Sentiment de trahison

L'évaluation du client mystère est ensuite mise en ligne et rendue publique sur Papyhappy. Elle vient compléter et modérer celle des internautes. Les directeurs peuvent ne jamais savoir qu'ils ont été visités, surtout lorsqu'ils ne réalisent pas de veille spécifique sur la réputation de leur établissement.

Utilisé depuis longtemps par diverses organisations y compris en dehors de la restauration, le système des clients mystères crée des mécontents. Certains pointent une tentative de contrôle qui occulterait la complexité d'un domaine. En effet, une enquête peut être biaisée si elle se déroule le jour où une accumulation d'imprévus altère la qualité du service et des échanges.

D'autres pointent une forme de malhonnêteté. Certains directeurs expriment leur mécontentement auprès de Papyhappy. « Ils sont peu nombreux. Une grande majorité se dit satisfaite, car les établissements réalisent le plus souvent un travail de qualité, et obtiennent un avis positif », précise Joachim Tavares. « Certains toutefois sont en colère même si leur note est bonne », s'étonne l'ancien directeur d'Ehpad. « Ils s'estiment trahis par le procédé. »

Transparence, toute ?

Tout le monde ne s'oppose pas aux clients mystères. « Je ne connais pas un Français en quête d'un lieu correct où dîner, qui ne scrute pas les guides. Or, les hôtels et restaurants sont en partie évalués par des enquêteurs anonymes », relève Pascal Champvert. D'après le président de l'AD-PA, l'Association des directeurs au service des personnes âgées, si l'évaluation d'un établissement ne peut pas dépendre exclusivement de quelques heures d'attention d'une personne, il n'y a aucune raison que les personnes âgées ne disposent pas des mêmes dispositifs que dans la restauration.

Celui qui parle de maltraitance systémique dans les établissements défend tous dispositifs favorables à la transparence, dont le secteur a grandement besoin : « À en croire Victor Castanet, l'auteur des Fossoyeurs, Orpea vendait à des tarifs 5 étoiles des prestations qui ne les valaient pas. Les dérives en Ehpad doivent cesser. »

« Lorsqu'on ferme le robinet, la variable d'ajustement, c'est souvent la qualité », ajoute le patron de l'AD-PA, pointant le « cynisme » des pouvoirs publics qu'il rend en partie responsables de la maltraitance des seniors, avec des révisions budgétaires qui ont été fatales au ratio personnel/patientèle. « On ne peut pas demander aux établissements qu'ils fassent mieux avec moins. »

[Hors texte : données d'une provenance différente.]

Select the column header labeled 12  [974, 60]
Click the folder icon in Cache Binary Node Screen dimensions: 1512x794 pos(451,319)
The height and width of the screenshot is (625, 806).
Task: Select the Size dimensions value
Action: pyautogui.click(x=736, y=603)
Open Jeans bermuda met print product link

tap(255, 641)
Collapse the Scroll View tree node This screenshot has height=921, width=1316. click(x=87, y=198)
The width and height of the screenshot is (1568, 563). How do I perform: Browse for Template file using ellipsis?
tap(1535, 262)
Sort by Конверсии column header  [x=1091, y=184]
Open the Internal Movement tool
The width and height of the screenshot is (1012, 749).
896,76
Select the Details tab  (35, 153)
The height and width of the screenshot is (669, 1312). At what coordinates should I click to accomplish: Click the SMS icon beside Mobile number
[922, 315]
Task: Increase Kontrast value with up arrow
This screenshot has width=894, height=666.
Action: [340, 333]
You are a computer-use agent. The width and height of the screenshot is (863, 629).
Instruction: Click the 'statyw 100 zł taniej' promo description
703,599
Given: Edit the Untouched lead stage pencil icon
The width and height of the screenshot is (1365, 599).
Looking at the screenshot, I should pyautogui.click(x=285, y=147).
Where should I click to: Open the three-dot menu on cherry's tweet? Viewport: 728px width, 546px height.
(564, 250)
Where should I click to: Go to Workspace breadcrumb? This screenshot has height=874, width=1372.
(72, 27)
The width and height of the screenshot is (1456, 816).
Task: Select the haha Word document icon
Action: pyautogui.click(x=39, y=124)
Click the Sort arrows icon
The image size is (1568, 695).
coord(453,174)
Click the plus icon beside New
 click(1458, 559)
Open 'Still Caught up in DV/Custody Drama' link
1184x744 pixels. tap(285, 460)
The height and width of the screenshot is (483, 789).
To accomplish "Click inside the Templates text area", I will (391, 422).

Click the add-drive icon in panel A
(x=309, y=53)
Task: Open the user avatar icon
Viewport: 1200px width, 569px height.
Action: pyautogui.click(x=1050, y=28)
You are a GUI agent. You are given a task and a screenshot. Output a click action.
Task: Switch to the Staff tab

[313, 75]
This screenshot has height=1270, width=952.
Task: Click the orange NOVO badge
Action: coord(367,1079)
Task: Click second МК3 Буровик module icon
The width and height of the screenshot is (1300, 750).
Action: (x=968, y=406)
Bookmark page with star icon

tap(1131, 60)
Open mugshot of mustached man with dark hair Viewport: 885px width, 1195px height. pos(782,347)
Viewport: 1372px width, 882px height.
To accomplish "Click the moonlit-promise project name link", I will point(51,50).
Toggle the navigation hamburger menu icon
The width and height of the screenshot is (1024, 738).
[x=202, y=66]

Pascal Champvert en appelle ainsi à une évaluation « indépendante et transparente » de la qualité des établissements. Elle prouverait d'une part que la qualité a besoin de moyens : celle-ci est beaucoup moins présente lorsque ces derniers manquent. Par ailleurs, elle exercerait une pression sans précédent sur les établissements disposant véritablement de moyens, ceux qui dégagent une plus-value. « Au final, chacun veillerait à la qualité des services, car c'est toujours désagréable de perdre une étoile, ou de n'en afficher que 3 sur 5 », relève le représentant. Pascal Champvert estime qu'un consensus entre pouvoirs publics, professionnels, résidents et familles sur des critères clairement définis pourrait contribuer à la fin de la « suspicion généralisée ».